Here's an example that I think does what you want (updated to include char counting capability)
public class Test {
public static void main(String[] args) {
String[] data = new String[] {
"(X)",
"(p a b)",
"(func (func2 a) (func3 X Y))",
"(equal eve (mother cain))",
"((b X) Y)",
"((((b W) X) Y) Z)"
};
for (String line:data) {
int headIdx = 0;
if (line.charAt(1) == '(') {
headIdx = countBrackets(line);
} else {
String head = "";
Scanner s = new Scanner(line);
s.useDelimiter("[)|(| ]");
head = s.next();
headIdx = line.indexOf(head) + head.length() - 1;
}
System.out.println(headIdx);
}
}
private static int countBrackets(String line) {
int bracketCount = 0;
int charCount = 0;
for (int i = 1; i < line.length(); i++) {
char c = line.charAt(i);
if (c == '(') {
bracketCount++;
} else if (c == ')') {
bracketCount--;
}
if (bracketCount == 0) {
return charCount + 1;
}
charCount++;
}
throw new IllegalStateException("Brackets not nested properly");
}
}
Output:
1
1
4
5
5
13
It's not a very elegant solution, but regexes can't count (i.e. brackets). I'd be thinking about using a parser generator if there's any more complexity in there :)

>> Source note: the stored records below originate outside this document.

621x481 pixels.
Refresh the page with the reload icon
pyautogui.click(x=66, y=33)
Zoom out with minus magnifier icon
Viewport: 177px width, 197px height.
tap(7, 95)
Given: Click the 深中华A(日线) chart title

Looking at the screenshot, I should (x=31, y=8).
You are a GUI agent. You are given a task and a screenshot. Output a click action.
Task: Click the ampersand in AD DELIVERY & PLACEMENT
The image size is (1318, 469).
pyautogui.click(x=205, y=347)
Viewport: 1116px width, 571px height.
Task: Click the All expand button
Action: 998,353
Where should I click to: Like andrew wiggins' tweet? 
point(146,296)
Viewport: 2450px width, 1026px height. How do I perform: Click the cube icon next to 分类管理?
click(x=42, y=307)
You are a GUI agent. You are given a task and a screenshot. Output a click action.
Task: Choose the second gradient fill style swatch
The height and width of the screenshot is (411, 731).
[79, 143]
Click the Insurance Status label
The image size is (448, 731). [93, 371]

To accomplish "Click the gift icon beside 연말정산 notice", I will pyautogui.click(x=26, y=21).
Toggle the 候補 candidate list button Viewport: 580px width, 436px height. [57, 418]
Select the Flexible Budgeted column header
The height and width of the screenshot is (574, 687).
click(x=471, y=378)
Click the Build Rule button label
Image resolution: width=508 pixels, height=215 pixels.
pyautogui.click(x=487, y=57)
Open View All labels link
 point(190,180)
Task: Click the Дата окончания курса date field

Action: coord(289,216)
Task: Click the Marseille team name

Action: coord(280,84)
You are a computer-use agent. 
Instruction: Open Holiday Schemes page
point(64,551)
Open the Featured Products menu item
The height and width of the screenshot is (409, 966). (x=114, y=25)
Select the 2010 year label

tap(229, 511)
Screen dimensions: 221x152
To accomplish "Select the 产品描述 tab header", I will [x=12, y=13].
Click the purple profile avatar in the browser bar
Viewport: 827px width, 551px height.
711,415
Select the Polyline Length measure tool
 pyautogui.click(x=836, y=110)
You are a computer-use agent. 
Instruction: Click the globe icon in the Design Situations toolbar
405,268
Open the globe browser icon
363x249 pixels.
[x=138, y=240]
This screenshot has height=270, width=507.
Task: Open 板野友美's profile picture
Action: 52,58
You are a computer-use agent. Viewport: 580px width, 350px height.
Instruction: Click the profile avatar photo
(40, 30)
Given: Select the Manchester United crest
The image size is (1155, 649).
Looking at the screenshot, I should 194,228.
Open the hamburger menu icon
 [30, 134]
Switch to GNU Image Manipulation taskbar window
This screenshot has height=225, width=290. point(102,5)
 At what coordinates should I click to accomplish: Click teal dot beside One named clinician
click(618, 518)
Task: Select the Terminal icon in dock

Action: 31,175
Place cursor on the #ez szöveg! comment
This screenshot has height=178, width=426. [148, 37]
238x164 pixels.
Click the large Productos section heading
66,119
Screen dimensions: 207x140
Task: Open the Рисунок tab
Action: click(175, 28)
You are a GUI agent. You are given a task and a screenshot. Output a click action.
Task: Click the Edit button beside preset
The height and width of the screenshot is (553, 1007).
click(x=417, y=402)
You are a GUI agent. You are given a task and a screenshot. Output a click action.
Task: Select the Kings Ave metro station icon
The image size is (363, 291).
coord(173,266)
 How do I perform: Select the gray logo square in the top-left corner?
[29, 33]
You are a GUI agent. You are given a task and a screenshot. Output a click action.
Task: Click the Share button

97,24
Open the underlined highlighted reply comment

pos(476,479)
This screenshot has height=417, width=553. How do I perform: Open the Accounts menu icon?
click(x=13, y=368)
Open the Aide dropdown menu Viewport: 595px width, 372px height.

Is there a reason you can't just brute force it? Something like this?
public int firstIndex( String exp ) {
int parenCount = 0;
for (int i = 1; i < exp.length(); i++) {
if (exp.charAt(i) == '(') {
parenCount++;
}
else if (exp.charAt(i) == ')') {
parenCount--;
}
if (parenCount == 0 && (exp.charAt(i+1) == ' ' || exp.charAt(i) == ')')) {
return i;
}
}
}
I may be missing something here, but I think that would work.
I suggest you write a proper parser (operator precedence in the case of Prolog) and represent the terms as trees of Java objects for further processing.